I’ll attempt to describe ‘The Bystander Effect’ in this essay. It’ll become clear shortly why I chose to write on this particular topic. I’m currently reading ‘Humankind: A Hopeful History’ by Rutger Bregman. In the book, he talks about something that resonated deeply with me. Don’t get me wrong, I love the author, and many ideas he presented in his book changed my views. But, for the purpose of this essay, I shall talk about one particular idea - that of ‘The Bystander Effect’ and how I think I experienced (or not) it firsthand.

Let me tell you a story. This is a summary of what Rutger narrated in the book, but it will help make an important point - whether the effect exists or not. You should go read the book, it’s excellent. Okay, now coming back to the story - the story concerns a young woman named Catherine Susan Genovese, called Kitty by her friends.

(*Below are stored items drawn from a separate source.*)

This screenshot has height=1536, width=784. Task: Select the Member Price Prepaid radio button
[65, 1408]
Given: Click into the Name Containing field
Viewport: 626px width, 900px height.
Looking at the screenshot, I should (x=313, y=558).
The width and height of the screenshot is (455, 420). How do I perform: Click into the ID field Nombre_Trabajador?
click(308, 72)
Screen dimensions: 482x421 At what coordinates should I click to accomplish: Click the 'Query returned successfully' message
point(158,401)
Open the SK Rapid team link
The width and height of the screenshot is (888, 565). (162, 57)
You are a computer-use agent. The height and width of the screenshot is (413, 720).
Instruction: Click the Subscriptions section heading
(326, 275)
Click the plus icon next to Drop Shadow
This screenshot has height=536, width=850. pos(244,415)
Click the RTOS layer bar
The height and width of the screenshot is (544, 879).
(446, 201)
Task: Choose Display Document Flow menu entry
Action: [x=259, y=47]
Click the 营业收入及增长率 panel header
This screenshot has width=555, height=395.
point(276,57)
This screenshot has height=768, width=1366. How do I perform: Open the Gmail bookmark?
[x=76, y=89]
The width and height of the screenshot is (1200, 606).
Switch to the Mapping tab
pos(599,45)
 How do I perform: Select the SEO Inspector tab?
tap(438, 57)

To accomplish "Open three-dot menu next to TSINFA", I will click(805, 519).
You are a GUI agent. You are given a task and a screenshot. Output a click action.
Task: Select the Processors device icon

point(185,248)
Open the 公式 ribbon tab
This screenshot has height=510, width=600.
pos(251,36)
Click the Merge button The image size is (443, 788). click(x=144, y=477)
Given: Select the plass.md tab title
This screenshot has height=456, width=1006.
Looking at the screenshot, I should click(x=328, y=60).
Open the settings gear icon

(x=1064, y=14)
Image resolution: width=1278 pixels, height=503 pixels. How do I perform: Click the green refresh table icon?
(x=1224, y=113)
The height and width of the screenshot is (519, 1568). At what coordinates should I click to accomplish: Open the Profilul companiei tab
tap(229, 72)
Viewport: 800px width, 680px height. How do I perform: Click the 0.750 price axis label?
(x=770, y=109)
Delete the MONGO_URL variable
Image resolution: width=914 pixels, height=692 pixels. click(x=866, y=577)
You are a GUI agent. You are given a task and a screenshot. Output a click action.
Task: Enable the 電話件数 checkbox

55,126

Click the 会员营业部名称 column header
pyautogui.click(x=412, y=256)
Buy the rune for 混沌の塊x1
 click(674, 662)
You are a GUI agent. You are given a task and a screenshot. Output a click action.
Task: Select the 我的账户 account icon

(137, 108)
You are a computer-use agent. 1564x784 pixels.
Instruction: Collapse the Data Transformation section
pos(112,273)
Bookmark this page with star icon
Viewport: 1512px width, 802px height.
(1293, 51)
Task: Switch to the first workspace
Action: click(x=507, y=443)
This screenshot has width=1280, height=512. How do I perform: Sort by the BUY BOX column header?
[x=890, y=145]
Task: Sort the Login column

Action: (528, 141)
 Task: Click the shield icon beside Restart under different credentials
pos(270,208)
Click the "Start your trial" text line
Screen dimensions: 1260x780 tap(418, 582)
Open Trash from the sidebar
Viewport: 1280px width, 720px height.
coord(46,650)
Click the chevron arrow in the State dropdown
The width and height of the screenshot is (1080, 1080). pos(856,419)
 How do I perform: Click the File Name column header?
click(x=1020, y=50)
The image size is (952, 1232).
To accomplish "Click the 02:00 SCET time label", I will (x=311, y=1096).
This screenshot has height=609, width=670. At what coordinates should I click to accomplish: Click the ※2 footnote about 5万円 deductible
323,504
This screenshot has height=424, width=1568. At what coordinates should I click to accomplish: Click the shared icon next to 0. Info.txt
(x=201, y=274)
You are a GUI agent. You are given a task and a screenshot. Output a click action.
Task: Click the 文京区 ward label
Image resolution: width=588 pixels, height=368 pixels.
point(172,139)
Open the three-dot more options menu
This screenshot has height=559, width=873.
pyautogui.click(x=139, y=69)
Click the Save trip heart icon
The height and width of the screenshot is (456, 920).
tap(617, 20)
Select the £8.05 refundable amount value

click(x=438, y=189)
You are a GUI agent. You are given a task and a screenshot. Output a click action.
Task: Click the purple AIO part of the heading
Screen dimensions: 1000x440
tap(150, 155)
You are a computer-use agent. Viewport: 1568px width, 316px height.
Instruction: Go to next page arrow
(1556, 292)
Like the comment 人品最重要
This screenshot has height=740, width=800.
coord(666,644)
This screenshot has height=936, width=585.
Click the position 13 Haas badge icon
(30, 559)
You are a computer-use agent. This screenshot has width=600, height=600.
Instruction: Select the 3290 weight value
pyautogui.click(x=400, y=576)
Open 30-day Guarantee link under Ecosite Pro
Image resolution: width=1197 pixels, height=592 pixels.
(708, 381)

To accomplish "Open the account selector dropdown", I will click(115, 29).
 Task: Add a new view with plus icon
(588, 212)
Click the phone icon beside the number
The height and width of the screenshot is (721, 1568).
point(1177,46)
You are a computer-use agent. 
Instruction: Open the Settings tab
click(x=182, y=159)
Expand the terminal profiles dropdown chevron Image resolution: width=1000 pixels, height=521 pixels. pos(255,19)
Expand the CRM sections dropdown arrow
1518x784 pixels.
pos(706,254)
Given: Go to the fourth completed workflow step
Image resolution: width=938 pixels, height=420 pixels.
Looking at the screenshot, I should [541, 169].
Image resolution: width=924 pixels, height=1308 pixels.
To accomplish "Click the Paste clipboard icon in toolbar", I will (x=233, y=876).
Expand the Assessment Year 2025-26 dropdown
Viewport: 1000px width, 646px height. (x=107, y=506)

Aged twenty-eight, she lived in New York City and loved the city. The city loved her back abundantly too. One tragic night, on her way to meet her girlfriend Mary Ann, Kitty was stabbed to death. She screamed for help, but none came to help her, by the time the police arrived, it was too late. This is what the newspapers reported anyway. As Rutger points out a little later, people actually extended help, and it is the police who failed in part.

Catherine Susan Genovese's Mug Shot. Source.

Anyway, let us go by the newspaper reports. So, why did everyone who witnessed the horrific incident decide not to help the poor girl? Well, here is where ‘The Bystander Effect’ comes into play. The theory is that they did not help because they were expecting someone else to take the lead and help the girl first. So, instead of going out to help her themselves, they waited out for someone else to take charge. This supposedly reveals the ‘everyone for themselves’ nature of Homo Sapiens. Except it is not. But, this essay is not about human nature, so I’ll skip that part. If you’re curious, then you should read the book. Trust me, it’ll change your outlook on humans.

Now, coming back to the topic of this essay. While ‘The Bystander Effect’ in theory sounds very much plausible, Marie Lindegaard, a Danish psychologist, established otherwise. According to her, people help each other out ninety percent of the time. Pause for a second and think. That means that the bystander effect works only ten percent of the time, which is not well-established. Humans are inherently good-natured, and it is in our nature to help people in need of help.

Let me tell you another story. It was December 2020. I went to Kolkata for the TOEFL iBT. I was walking toward the airport exit gates on my way to the city when a middle-aged man collapsed right in front of me and started convulsing. That scared the hell out of me. I have never been faced with such a scenario before. And remember, there is a global pandemic going on. So, naturally, I tried my best to maintain physical distance when in public. I saw that the man was struggling to breathe with the mask and everything. So, once I recovered from my confusion, I decided to help the man up. I tried once, twice, and thrice and finally managed to help him sit up. I did not know humans were this heavy. Anyway, once I went and supported, a lady and then another man extended their help.

A Man in Seizure. Source.

So, I wonder, was that The Bystander Effect in play? Was the lady a victim of the effect? Was everyone who witnessed him collapsing, including me, a victim of the same effect? Or maybe just like Kitty’s case, the witnesses at the airport behaved the way we did because the police and the system are not helpful in many cases? Frankly, I was always told to steer clear of any commotion and to definitely steer clear of the police.

In fact, quite sometime later, when the police came to the spot, they interrogated the convulsing man for his ID. As bizarre as that sounds, they went on asking him about his ID. You know what they got as an answer, that’s right - nothing. When I suggested that he must have his ID in his pocket, the policeman gave me a stern warning and that typical Indian wannabe tough cop look. So, maybe it is not human nature but rather the conditioning (or training) that we receive and the system that is at fault?

I don’t know. You tell me. What do you think?

I’m yet to finish the book. I’m pleased with the book so far. I’ll finish reading it in the next two/three days. You should read the book. Seriously, it’s excellent.